**What you will do**
Can you extend the article on teaching Computational Thinking for Computer Science Ed Week, picking up after its final sentence below?

**Text section**
Computer Science Ed Week (Dec. 7-13) presents an opportunity for parents and educators to bring computer science to their learners. But don’t you need to be a programmer or computer expert to teach computer science?
Not at all! Computational Thinking skills are fundamental in computer science and are actually pretty common both at home and in the classroom. Here are some ways (including free lesson plans and activities) to set your learners up for success with Computational Thinking — and there’s a good chance you’ve already started.
First, a pep talk!
YOU CAN DO THIS. You do not need to know how to code or how a circuit board works to get your learners excited about Computational Thinking. It’s not just a technical skill, but a problem-solving mindset. You encourage your learners to solve problems every day. We’re going to help you recognize how you already do this and give you some simple tips to do more.
Think like a computer
Some of the best programmers in the world got their start without ever writing a line of code. They know how to break down complex problems, recognize patterns, write instructions (algorithms) and pull out what’s important to solve the problem. Your learners likely do this already, no matter the subject you teach.
Did they break down the phonics of a word or classify species? Sounds like decomposition and pattern recognition to us. Did they follow a recipe or use FOIL? Looks like they used an algorithm to work through a problem. Computational Thinking is a core problem-solving process that can be used by anyone!
Our Tech Academies team breaks down how this works in this Tech Tip: Computational Thinking guide, created in partnership with our friends at San Jose State University, College of Science.
You don’t need technology like robotics or video games to teach computer science. Instead of getting overwhelmed planning a really technical lesson, one easy goal for #CSEdWeek is to count how many times you’ve asked your learners to solve a problem or recognize a pattern. Give yourself extra credit for drawing that career connection for students: “Great observation! Computer scientists also use patterns. Could be an interesting career for you.”
Get in the Game
Board games are a fun way of passing the time with friends and family, but did you ever wish you could create your own? In this activity, you will use computational thinking to design your own board game! Find the guide and lesson plan here.

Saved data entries

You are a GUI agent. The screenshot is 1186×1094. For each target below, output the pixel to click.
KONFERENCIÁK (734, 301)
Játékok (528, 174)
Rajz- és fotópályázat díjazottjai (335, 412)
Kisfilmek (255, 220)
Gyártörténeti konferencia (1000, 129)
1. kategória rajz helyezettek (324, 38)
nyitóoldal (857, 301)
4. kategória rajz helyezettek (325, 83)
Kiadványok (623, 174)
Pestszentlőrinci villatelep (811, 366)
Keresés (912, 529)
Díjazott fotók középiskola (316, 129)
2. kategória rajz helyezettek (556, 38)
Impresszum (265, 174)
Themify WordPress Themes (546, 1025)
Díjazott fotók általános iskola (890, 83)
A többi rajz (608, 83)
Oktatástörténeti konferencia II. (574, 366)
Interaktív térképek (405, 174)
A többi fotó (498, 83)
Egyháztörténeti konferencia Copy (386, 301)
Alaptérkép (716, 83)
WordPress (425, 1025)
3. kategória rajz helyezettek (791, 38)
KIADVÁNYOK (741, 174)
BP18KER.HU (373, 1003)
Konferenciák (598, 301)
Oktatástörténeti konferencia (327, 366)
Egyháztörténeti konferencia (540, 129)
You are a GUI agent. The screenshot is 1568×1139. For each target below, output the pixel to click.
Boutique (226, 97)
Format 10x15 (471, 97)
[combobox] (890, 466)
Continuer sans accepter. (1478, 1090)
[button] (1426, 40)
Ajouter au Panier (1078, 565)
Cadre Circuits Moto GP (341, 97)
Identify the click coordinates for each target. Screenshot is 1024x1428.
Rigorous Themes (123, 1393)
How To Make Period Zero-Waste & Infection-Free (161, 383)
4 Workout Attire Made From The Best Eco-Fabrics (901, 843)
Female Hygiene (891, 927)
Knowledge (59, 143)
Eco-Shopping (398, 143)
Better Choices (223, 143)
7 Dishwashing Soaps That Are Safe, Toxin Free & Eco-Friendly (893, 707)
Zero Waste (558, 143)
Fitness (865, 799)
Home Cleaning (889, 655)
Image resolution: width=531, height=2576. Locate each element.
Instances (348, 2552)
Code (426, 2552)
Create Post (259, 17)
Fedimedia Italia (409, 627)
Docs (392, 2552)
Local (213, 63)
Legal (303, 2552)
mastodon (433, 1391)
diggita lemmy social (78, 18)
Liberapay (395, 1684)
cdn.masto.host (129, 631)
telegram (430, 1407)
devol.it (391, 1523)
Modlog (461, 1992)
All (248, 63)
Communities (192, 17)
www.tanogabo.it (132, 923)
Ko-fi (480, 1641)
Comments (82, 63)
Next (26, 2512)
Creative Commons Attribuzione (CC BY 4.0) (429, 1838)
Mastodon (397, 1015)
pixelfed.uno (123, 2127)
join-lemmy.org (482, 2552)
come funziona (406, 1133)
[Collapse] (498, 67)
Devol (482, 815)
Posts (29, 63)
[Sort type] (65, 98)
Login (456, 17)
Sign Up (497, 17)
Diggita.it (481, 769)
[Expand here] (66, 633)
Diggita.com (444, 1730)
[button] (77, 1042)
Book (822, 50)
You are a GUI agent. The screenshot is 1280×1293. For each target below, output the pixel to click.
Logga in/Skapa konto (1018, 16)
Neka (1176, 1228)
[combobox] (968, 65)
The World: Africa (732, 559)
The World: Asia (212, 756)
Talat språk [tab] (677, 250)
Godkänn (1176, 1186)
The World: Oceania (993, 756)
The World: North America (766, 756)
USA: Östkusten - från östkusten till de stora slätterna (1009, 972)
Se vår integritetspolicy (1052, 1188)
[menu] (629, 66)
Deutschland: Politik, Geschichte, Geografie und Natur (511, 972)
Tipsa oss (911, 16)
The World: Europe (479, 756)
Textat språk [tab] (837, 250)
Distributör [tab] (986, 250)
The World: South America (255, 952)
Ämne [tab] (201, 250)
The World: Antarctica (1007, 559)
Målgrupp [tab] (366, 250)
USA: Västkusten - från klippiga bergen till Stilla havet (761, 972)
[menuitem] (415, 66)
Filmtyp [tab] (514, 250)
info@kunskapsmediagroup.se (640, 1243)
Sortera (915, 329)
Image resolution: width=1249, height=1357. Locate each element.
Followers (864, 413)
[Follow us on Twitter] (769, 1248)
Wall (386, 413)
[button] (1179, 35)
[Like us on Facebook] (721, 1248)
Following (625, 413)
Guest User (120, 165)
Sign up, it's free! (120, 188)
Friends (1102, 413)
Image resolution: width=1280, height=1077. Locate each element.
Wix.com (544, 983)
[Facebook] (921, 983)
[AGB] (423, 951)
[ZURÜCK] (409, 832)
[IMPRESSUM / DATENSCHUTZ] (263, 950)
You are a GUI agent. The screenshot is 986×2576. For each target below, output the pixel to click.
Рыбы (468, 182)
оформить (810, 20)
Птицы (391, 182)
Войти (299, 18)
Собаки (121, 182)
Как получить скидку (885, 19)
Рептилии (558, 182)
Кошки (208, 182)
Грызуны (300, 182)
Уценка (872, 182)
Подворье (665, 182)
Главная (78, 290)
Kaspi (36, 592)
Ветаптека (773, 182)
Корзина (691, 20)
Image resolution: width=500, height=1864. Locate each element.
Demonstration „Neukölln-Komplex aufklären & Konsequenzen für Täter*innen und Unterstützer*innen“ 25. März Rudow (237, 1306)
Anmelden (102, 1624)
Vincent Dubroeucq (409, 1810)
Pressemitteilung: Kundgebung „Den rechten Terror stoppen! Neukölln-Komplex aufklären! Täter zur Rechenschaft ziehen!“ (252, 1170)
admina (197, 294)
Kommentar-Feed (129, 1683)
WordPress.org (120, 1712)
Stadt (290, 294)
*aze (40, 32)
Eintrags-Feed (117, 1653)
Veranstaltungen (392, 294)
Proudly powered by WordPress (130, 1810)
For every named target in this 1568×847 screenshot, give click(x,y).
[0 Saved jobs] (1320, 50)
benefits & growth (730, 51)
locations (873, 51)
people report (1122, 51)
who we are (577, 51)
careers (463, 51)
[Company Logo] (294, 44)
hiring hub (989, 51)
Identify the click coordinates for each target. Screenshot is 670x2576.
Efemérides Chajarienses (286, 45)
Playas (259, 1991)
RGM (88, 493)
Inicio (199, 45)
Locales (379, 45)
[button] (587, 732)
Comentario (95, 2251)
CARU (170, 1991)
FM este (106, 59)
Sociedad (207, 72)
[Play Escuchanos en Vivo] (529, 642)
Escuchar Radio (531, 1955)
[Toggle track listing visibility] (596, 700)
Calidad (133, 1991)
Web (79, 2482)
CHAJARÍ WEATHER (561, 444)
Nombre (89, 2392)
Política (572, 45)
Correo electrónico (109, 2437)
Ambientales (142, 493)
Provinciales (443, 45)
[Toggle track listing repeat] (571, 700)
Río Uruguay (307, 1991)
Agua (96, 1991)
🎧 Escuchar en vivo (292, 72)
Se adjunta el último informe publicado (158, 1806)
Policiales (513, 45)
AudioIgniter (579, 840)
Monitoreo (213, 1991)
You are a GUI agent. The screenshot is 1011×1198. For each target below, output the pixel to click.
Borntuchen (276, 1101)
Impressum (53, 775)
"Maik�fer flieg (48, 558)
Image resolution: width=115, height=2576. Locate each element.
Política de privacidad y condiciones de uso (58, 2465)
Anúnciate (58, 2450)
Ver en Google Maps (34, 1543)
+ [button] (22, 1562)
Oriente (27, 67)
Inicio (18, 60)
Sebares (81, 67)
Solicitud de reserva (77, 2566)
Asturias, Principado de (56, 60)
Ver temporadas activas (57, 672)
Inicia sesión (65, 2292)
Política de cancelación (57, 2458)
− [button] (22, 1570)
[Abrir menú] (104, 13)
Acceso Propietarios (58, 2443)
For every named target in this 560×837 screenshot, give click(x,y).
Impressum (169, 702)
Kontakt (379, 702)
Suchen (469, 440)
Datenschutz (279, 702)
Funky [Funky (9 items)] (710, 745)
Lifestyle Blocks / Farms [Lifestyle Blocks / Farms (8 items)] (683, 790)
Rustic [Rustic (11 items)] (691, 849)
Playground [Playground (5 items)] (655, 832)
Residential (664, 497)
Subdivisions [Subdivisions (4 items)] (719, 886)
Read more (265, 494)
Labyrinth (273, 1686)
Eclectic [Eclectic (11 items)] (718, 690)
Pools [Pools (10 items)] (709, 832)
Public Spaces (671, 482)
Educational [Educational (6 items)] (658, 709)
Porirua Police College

**Output for this task**
We love this activity because it also comes with a series of videos featuring Dr. Sibohan Grady, P.h,D., an associate professor currently researching Artificial Intelligence and self-driving cars. It’s a great way to also break stereotypes and help girls and students of color see themselves in STEM.
We developed it this year with the support of the Association of Science and Technology Centers (ASTC) and the If/Then Initiative, part of whose mission is to inspire girls to pursue interests in STEM careers by better representing women in STEM through media and learning experiences.
In this game, you’re the mayor of a small town and have to make some hard decisions about the effects of a water dam on the environment and your citizens. The game teaches decomposition with environmental flair — and is a great real-world scenario. Bonus! It was developed by a cohort of teachers just like you in our Tech Academies program. Find the activity guide here.
While it can be obvious when something has visible dirt on it, it’s harder to tell when something has invisible contamination that needs to be cleaned away! Sticky handprints from a PB&J sandwich, food and pet allergens, pollen, and germs can all be hard to spot. Can you create a series of questions, or an algorithm, to help figure out what surfaces have been touched and contaminated? Find the activity guide and awesome how-to video.
Bonus Holiday twist: Ask your students to track down who ate the last holiday cookie or find where presents are hidden.
In this fun activity, you’ll think like a computer by applying computational thinking skills to jigsaw puzzles. In addition to doing a puzzle, you’ll create an algorithm or set of instructions to help someone else solve jigsaw puzzles. Find the activity guide here, educator lesson plan and digital puzzles here.